Expedition Dates to be Announced
Guadalupe Island lies 150 miles / 241 kilometers off the West coast of Mexico, South of San Diego and approximately 250 miles / 400 kilometers southwest of the city of Tijuana on the Baja California peninsula. This remarkable volcanic island is environmentally isolated from the mainland by deep water -- which at its greatest depths plunges to more than 12,000 feet / 3,657 meters.
This extraordinary locale is 22 miles / 35 km long and varies in width from 3 to 6 miles / 5 to 10 km. The Northern crest of the island soars to 4200 feet / 1,300 meters. This high peak slices the clouds and produces some very unusual vortices which can be seen from space.
To the South of Guadalupe, the smaller islands of Afuera and Adentro rise from the ocean floor and are known to be tremendous dive sites.
Summer brings clear blue water with visibility exceeding 100 feet / 30.5 meters. Suffused by oceanic currents, Guadalupe is visited by diverse pelagic creatures such as oceanic whitetip sharks, pilot whales, beaked whales, yellowfin and bluefin tuna, and rare varieties of zooplankton. Encounters with marine animals such as elephant seals, sea lions and the endangered Guadalupe fur seals are frequent.
Guadalupe's coastline is home to varied coastal species, including triggerfish, garibaldi, butterflyfish, parrotfish, lobster, a variety of reef invertebrates, and of course -- great white sharks.

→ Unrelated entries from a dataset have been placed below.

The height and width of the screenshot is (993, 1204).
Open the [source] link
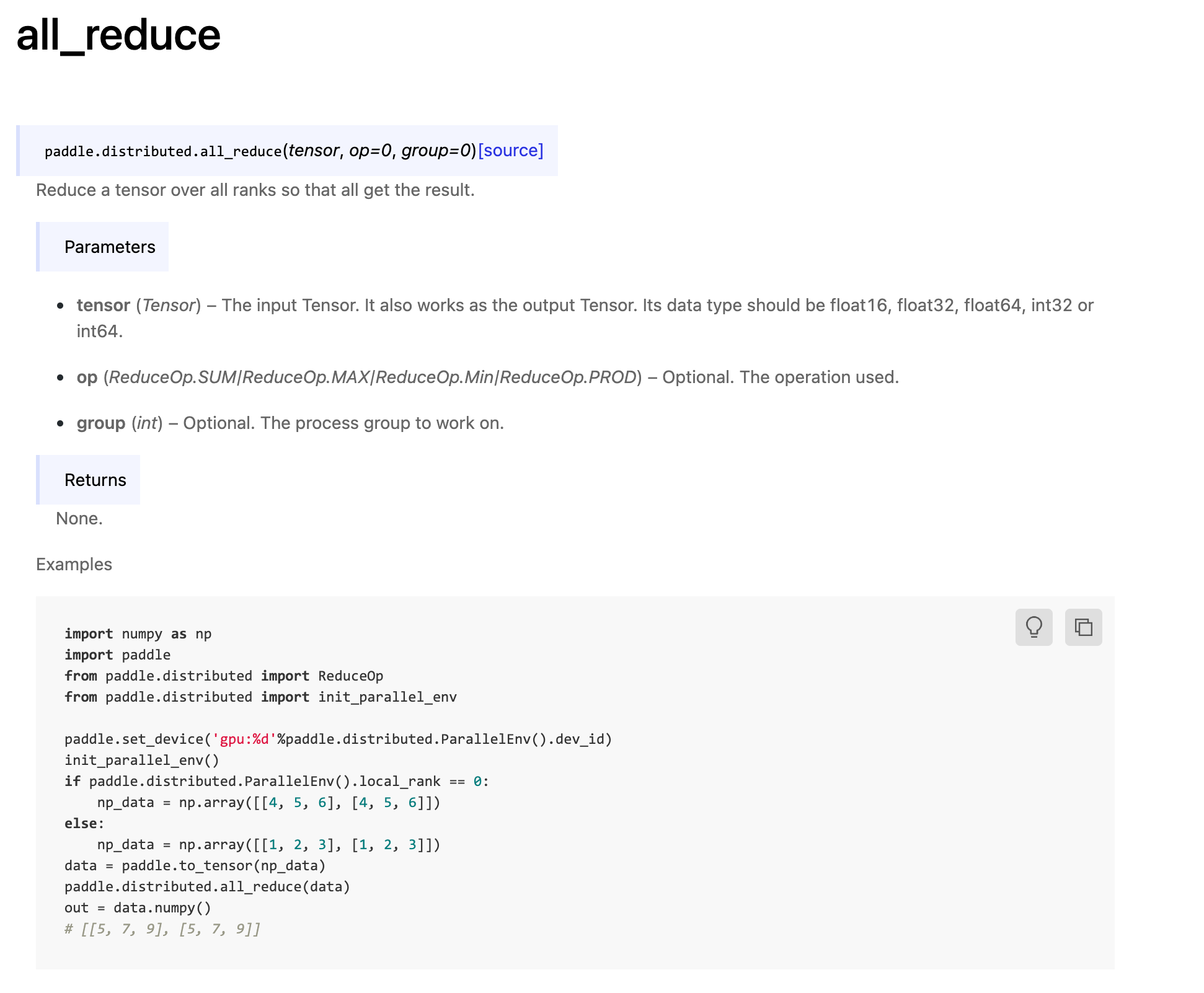510,151
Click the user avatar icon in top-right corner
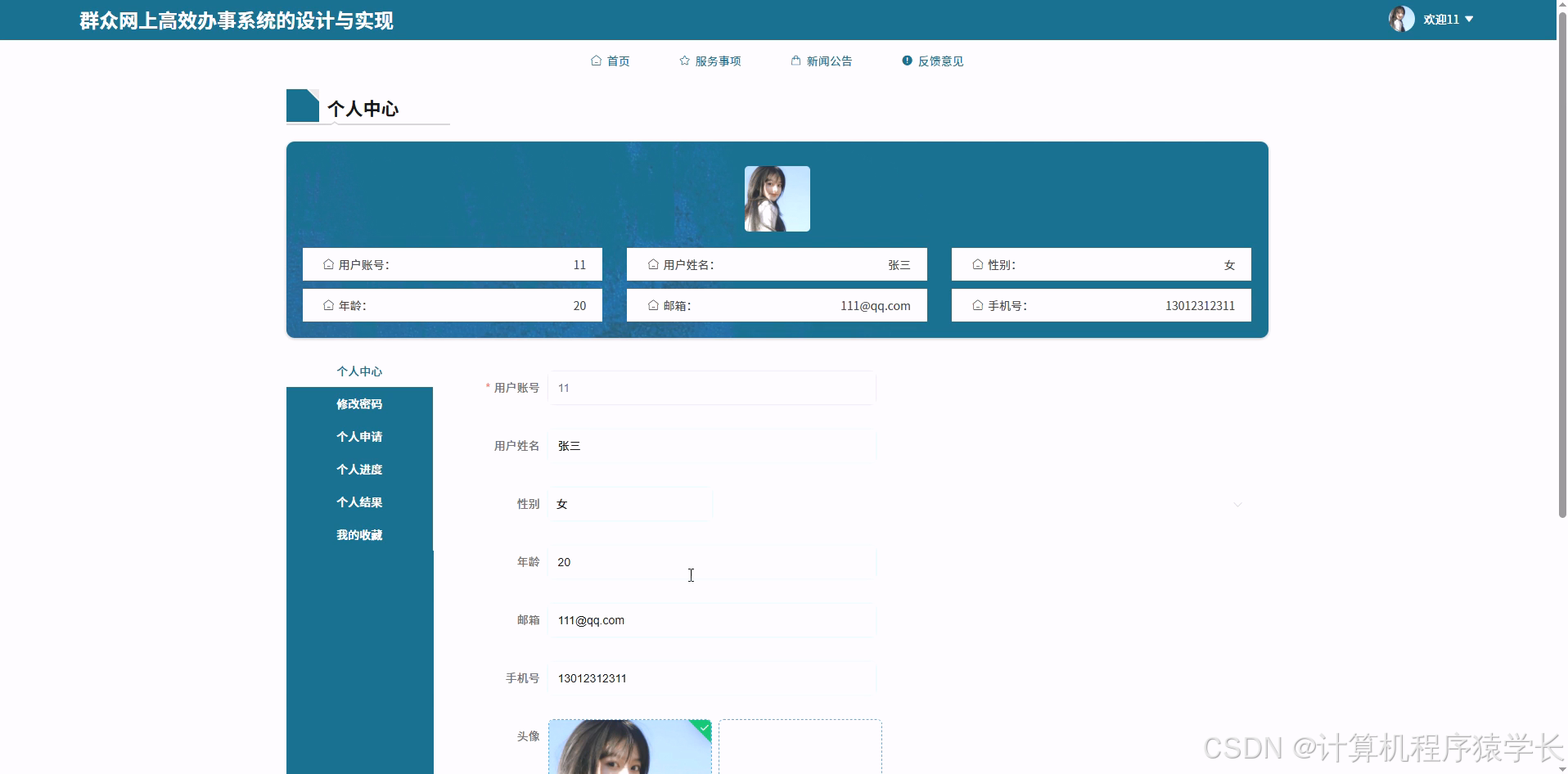1568x774 pixels. tap(1401, 18)
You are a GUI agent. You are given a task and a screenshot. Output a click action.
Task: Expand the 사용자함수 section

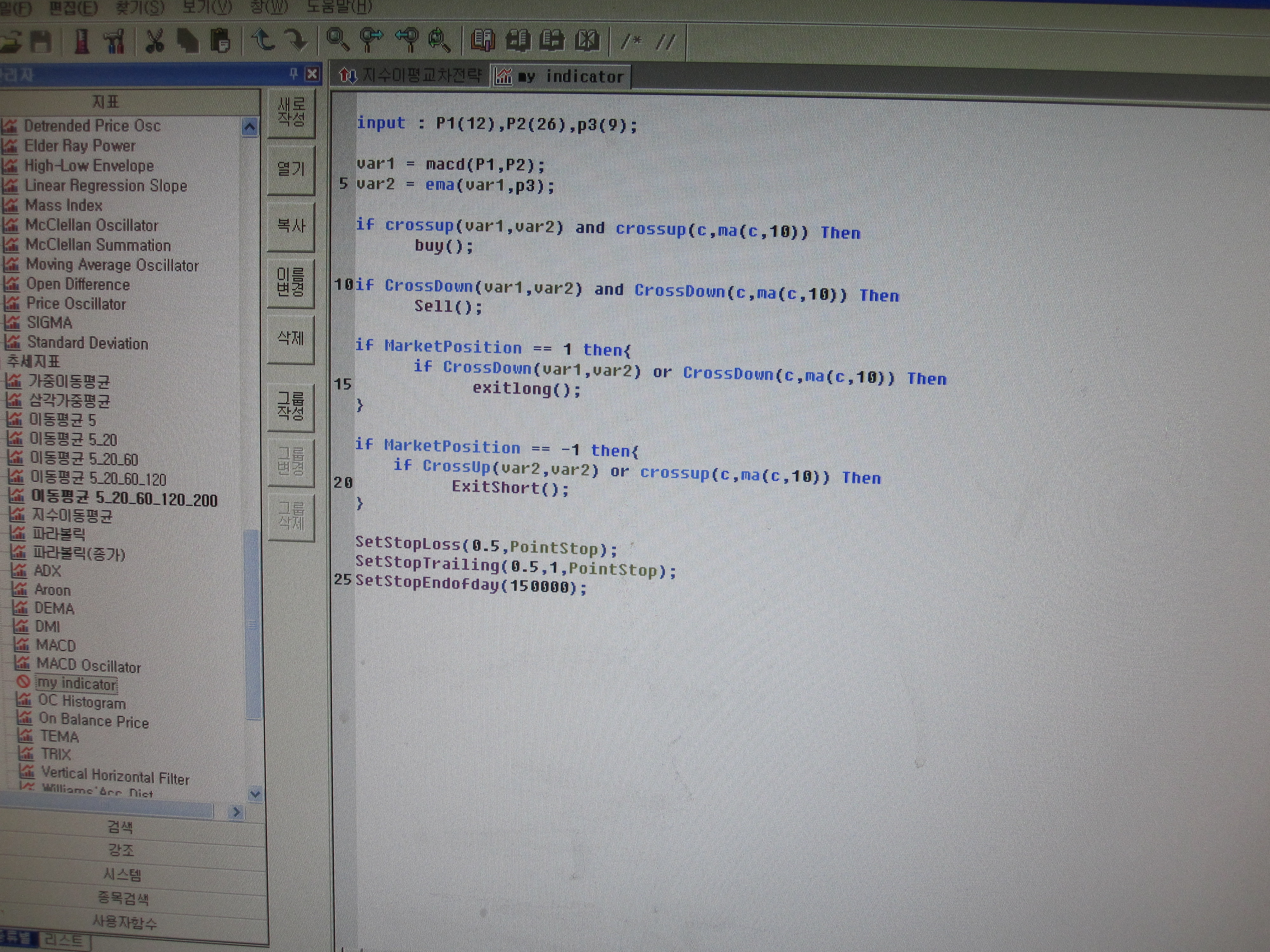(124, 922)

Guadalupe is perhaps best known for its great white sharks - the largest great whites in the world. Great whites ranging in size from 12 to 16 feet / 3.6 to 4.8 meters in length are not uncommon. This population of great whites is also remarkable for their girth; these are some truly large and remarkable animals.

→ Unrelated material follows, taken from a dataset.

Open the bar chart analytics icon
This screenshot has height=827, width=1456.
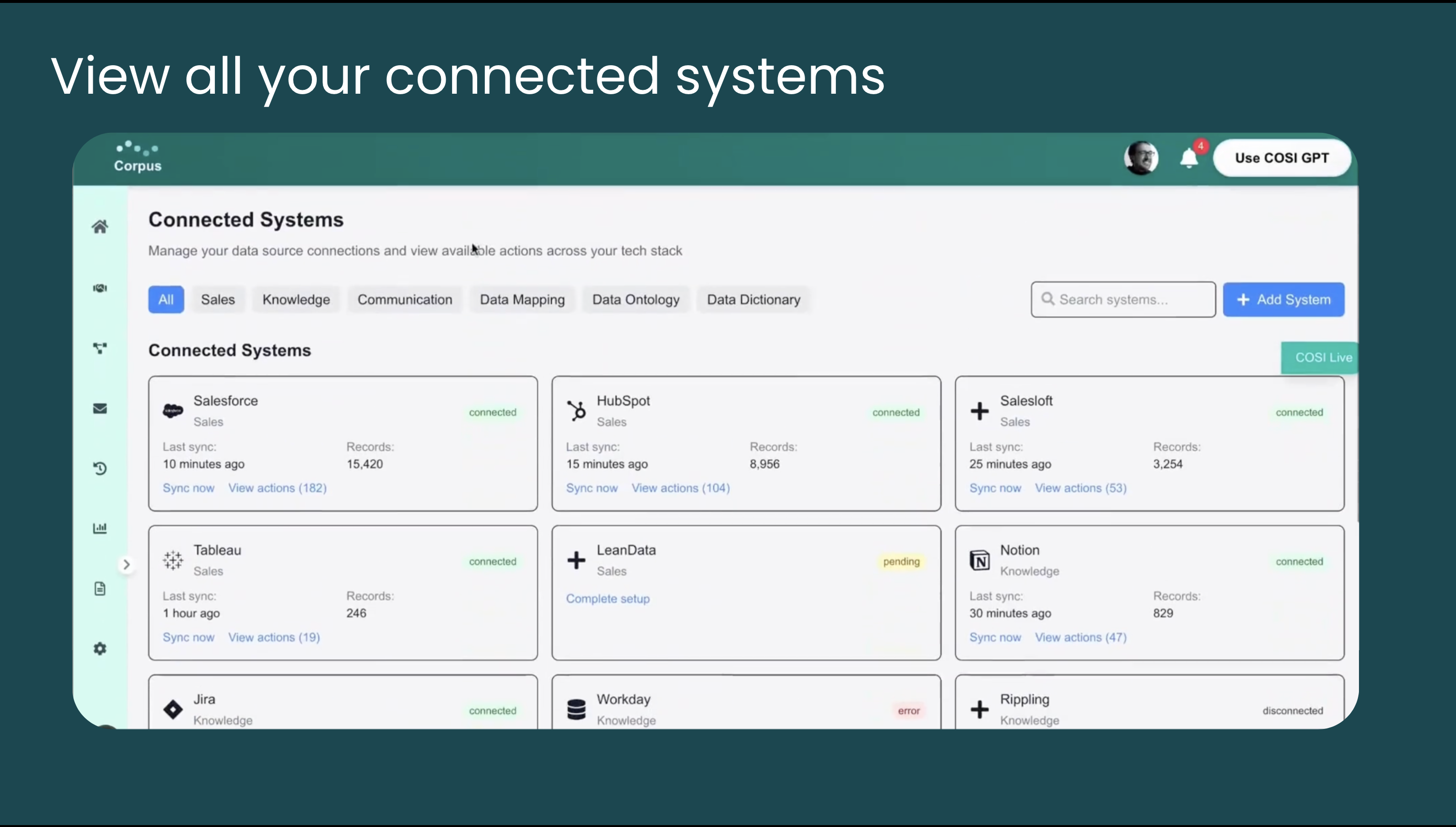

The presence of these amazing sharks, combined with the clarity of the water and its incredible visibility, make Guadalupe an amazing location for shark photography.
On average, the water temperature at Guadalupe varies between 70 °- 75° F / 21° - 24° C. For thermal protection, plan on using a 7 mm wetsuit, hood and boots. A drysuit may be a good alternative for longer immersion, or for those who prefer to be a bit warmer.